Annoyingly Progressive Since 2006
I am Muslim and have no problems coming home to by boyfriend. II used to hold guilt about my feelings when I was a little boy but by the time I was in my teen years I knew exactly what I liked. Despite being a Muslim even I did not hold much guilt concerning it and I can't say I am dismissing a part of my religion but at the same time I am no longer very orthodox in my religion either.
I think one can take one's piety too far. One has to decide for oneself how one's religion best serves to enlighten, set free, foster growth, etc. When the religion becomes cumbersome or harmful, best to back off, assuming that one isn't engaging in something harmful.
 

February-Saturday

Devil Worshiper
It's been real, but you're simply too entrenched in your own bias to carry on a decent discussion with. Too difficult to fight through the inconsistencies to get to what's really there.

It has not been real; you've been mischaracterizing my argument this entire time and blaming it on my "bias." You have had nothing of substance to add. You're just irate with me.
 

sojourner

Annoyingly Progressive Since 2006
It has not been real; you've been mischaracterizing my argument this entire time and blaming it on my "bias." You have had nothing of substance to add. You're just irate with me.
Nope. Not irate; just done. You're making claims about Xy that are based in your own biased opinion, and then presenting those opinions as fact. One can't fight biased opinion; nothing will change, so there's no point going into anything in depth; it will simply be dismissed due to that bias.
 

February-Saturday

Devil Worshiper
Nope. Not irate; just done. You're making claims about Xy that are based in your own biased opinion, and then presenting those opinions as fact. One can't fight biased opinion; nothing will change, so there's no point going into anything in depth; it will simply be dismissed due to that bias.
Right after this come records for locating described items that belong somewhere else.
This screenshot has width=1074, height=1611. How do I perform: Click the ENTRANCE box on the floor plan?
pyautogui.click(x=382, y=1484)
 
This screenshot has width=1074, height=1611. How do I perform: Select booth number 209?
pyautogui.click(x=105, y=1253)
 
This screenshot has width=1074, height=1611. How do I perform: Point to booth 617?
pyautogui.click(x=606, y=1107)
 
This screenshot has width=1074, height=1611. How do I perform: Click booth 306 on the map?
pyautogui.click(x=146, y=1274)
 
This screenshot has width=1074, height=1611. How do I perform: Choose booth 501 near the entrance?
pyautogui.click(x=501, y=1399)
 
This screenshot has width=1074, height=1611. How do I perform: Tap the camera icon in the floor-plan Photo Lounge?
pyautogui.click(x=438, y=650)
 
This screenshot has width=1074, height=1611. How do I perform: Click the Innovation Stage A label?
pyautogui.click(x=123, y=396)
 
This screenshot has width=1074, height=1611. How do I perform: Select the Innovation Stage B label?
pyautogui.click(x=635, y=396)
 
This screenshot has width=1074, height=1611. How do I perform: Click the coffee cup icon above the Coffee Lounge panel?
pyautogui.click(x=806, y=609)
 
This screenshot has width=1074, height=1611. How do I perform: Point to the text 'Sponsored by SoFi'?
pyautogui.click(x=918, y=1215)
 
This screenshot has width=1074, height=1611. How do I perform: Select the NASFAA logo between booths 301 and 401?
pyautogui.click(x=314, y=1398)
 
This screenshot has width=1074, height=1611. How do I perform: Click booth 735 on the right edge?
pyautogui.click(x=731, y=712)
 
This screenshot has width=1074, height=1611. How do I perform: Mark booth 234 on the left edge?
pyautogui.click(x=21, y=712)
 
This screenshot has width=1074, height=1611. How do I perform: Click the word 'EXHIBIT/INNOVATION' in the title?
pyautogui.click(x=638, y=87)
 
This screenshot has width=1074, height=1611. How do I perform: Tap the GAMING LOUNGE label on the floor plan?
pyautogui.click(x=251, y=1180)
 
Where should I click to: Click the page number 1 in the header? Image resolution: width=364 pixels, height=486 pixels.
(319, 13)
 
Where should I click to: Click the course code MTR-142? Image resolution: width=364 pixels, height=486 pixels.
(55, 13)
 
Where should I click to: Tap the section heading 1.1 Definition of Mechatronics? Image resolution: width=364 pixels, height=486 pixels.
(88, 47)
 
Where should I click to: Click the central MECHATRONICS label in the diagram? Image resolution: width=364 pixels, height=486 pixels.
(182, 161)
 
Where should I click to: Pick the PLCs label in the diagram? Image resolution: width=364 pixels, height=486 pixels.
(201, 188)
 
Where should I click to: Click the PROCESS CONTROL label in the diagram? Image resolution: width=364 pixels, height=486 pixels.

If that's what you have to tell yourself to stop bothering me, I will gladly endorse that narrative.
 

sojourner

Annoyingly Progressive Since 2006
If that's what you have to tell yourself to stop bothering me, I will gladly endorse that narrative.
Gee, I'm so sorry I've "bothered" you by daring to call you out and speak -- not to myself, but to you. I'm afraid you're just going to have to get mad and get glad in the same pants, my friend.